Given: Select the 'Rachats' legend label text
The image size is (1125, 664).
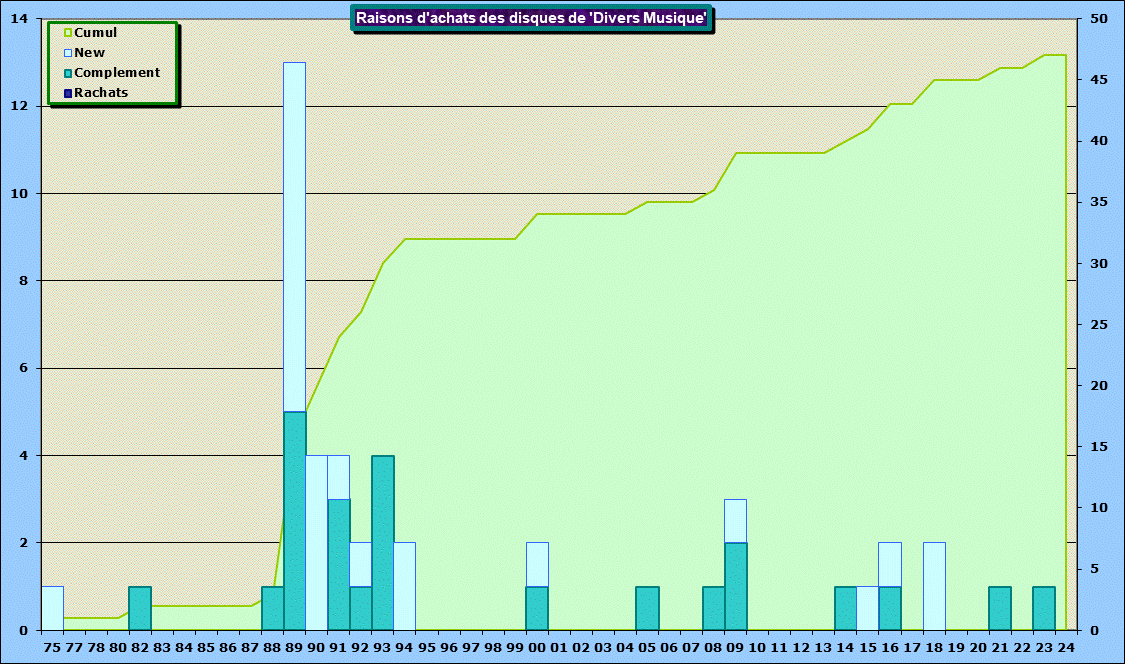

==

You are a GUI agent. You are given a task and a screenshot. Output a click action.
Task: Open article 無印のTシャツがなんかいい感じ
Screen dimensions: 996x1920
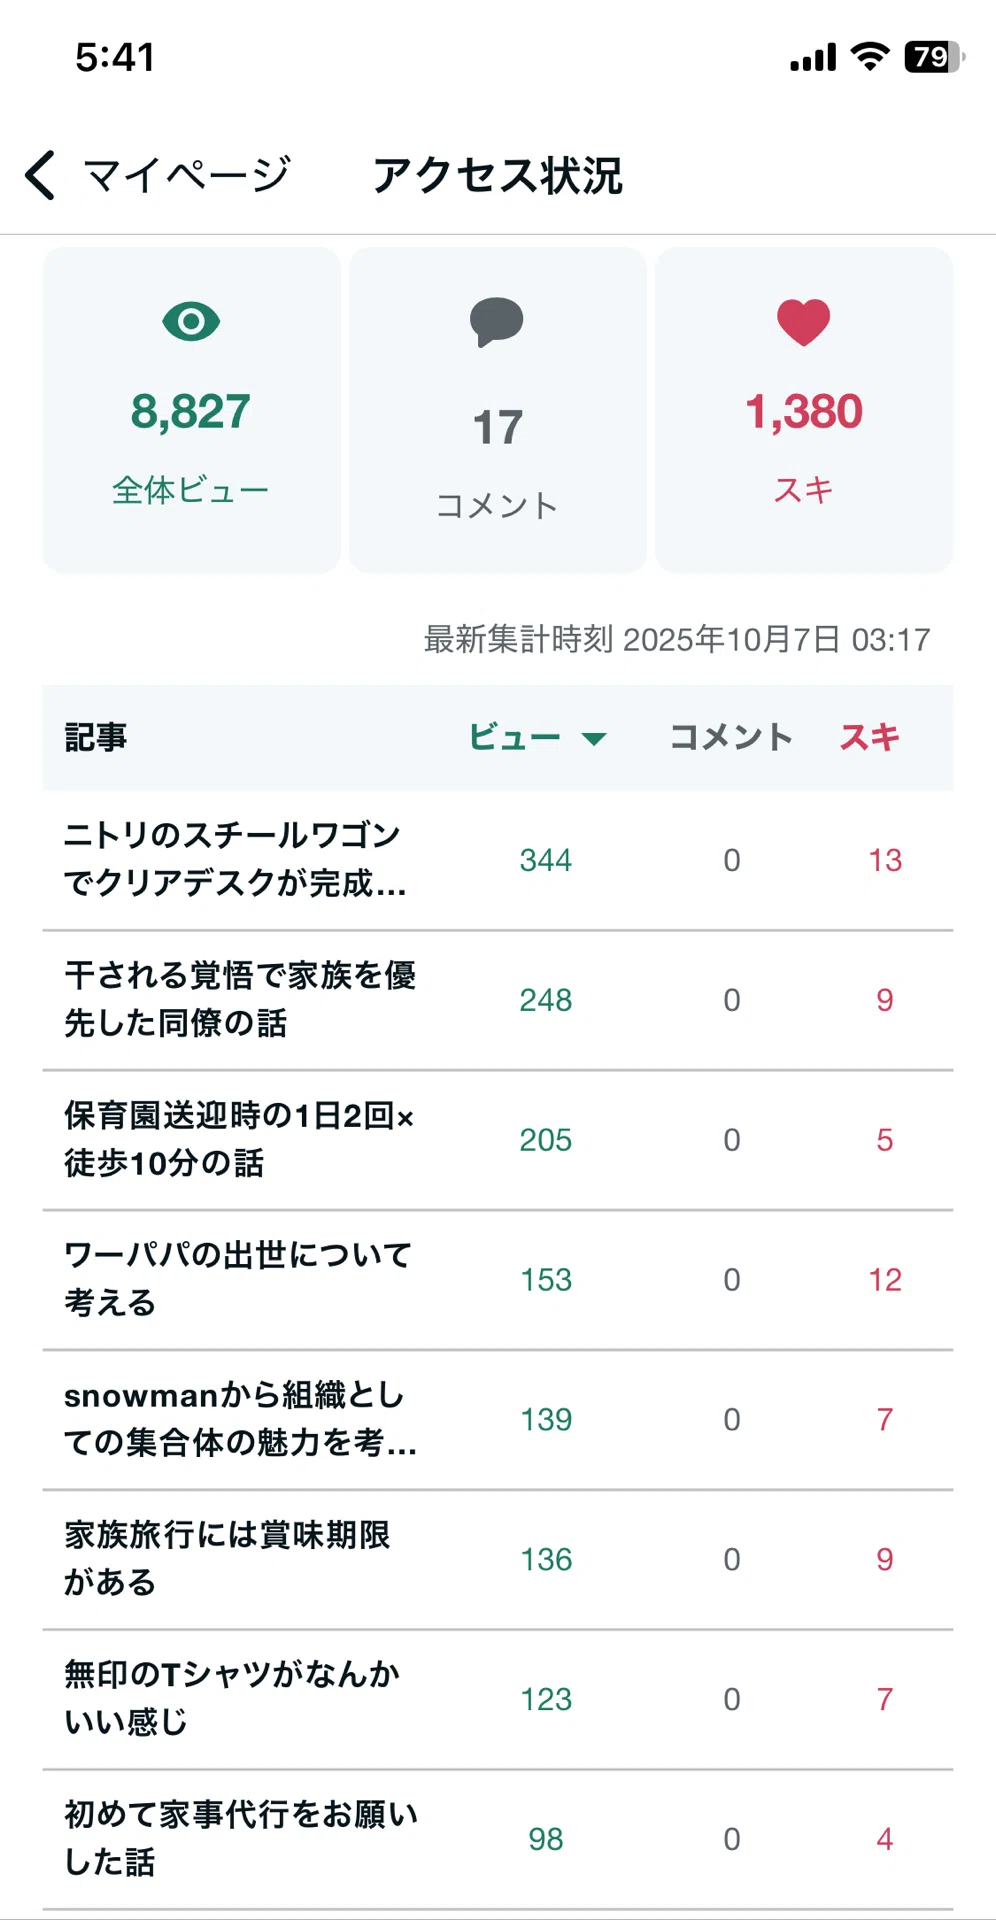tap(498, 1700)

EXERCISE DETAILS: Please reproduce exactly the lines in the listing above from the one containing "Given: Select the 'Rachats' legend label text" through the one containing "The image size is (1125, 664).", both included, and nothing more.

PROBLEM SOLUTION:
Given: Select the 'Rachats' legend label text
The image size is (1125, 664).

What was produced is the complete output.